What is Site Reliability Engineering “In Simple English”

Yann Mulonda
Dev Genius
Published in
8 min readNov 4, 2021

--

Intro to Site Reliability Engineering — SRE

So before we go ahead and give definitions of terms and explain stuff, I want you to take a moment and do the following:

Think of IT as Construction — think of an IT team building an app, software, IT platform, sercice, etc. The same way a construction team will build a house, building, a neighborhood, skyscraper, or a whole new city.

Now, remember this and keep this analogy in mind for the purpose of this article as we are going to be exploring different aspects of this analogy. It was pretty fascinating for me when thinking about this, how amazingly similar construction is to IT.

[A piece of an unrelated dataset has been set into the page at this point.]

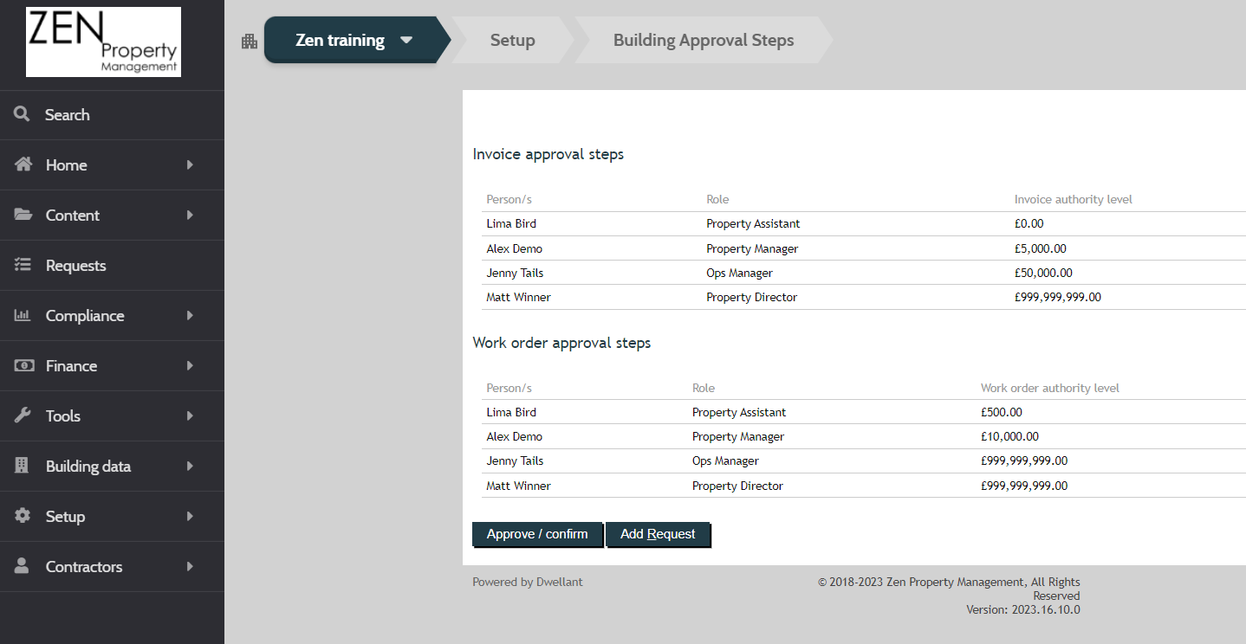Open Lima Bird's invoice approval entry
The image size is (1246, 644).
pos(510,223)
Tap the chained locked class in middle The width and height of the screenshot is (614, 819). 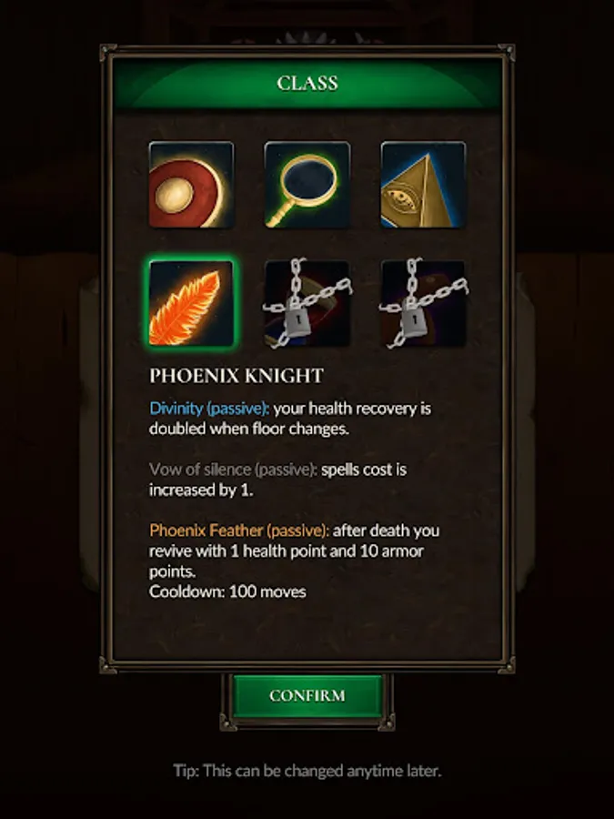(307, 303)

image source: pschwabe.com

So when thinking of a construction project; it’s safe to say that, the complexity of the infrastructure and architecture depends on what we’re building. What and how much needs to go into planning, finance, team, budgeting, timing, resources, maintenance, etc will vary depending on the project. Think of how much goes into building a 2 bedrooms single-family house — vs Mansion — vs Condos — vs Housing project in an ew neighborhood — vs 10 storages building — vs Burj Khalifa Tower — VS building a whole new city.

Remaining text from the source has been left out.